╔══
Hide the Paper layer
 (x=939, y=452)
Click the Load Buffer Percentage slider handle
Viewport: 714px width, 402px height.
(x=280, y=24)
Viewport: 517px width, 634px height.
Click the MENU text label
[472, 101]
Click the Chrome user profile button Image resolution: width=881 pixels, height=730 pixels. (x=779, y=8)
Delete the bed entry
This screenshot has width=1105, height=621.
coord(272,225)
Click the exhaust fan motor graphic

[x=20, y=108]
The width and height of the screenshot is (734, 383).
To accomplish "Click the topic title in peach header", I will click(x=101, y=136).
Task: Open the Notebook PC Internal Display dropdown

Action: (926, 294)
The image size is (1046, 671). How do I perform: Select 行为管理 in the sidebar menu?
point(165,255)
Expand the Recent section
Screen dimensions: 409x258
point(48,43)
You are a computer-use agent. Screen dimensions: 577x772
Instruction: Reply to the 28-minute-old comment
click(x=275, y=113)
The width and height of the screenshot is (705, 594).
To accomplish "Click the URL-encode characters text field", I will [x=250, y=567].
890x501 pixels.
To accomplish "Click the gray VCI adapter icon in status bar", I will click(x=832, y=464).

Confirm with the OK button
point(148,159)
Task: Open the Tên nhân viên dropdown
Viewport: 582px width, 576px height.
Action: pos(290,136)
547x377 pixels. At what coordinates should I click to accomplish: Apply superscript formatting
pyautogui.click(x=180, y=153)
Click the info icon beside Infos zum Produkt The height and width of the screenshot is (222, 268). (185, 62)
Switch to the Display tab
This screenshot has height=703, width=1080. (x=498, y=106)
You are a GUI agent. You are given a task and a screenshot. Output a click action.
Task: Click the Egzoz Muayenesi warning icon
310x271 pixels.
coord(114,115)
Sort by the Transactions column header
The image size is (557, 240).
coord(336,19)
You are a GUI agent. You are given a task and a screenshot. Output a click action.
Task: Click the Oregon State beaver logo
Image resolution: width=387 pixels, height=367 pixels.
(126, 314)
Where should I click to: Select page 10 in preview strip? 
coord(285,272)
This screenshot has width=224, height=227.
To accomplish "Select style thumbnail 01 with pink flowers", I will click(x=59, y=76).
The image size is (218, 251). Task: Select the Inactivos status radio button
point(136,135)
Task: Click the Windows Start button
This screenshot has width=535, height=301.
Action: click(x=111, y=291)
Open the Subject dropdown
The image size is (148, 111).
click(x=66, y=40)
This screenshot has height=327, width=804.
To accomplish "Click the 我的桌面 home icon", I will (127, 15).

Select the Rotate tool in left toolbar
╚══
[EXERCISE GOAL]: Scan the data above. Return every line with "will" in it.

[TASK ANSWER]:
To accomplish "Click the topic title in peach header", I will click(x=101, y=136).
To accomplish "Click the URL-encode characters text field", I will [x=250, y=567].
To accomplish "Click the gray VCI adapter icon in status bar", I will click(x=832, y=464).
To accomplish "Select style thumbnail 01 with pink flowers", I will click(x=59, y=76).
To accomplish "Click the 我的桌面 home icon", I will (127, 15).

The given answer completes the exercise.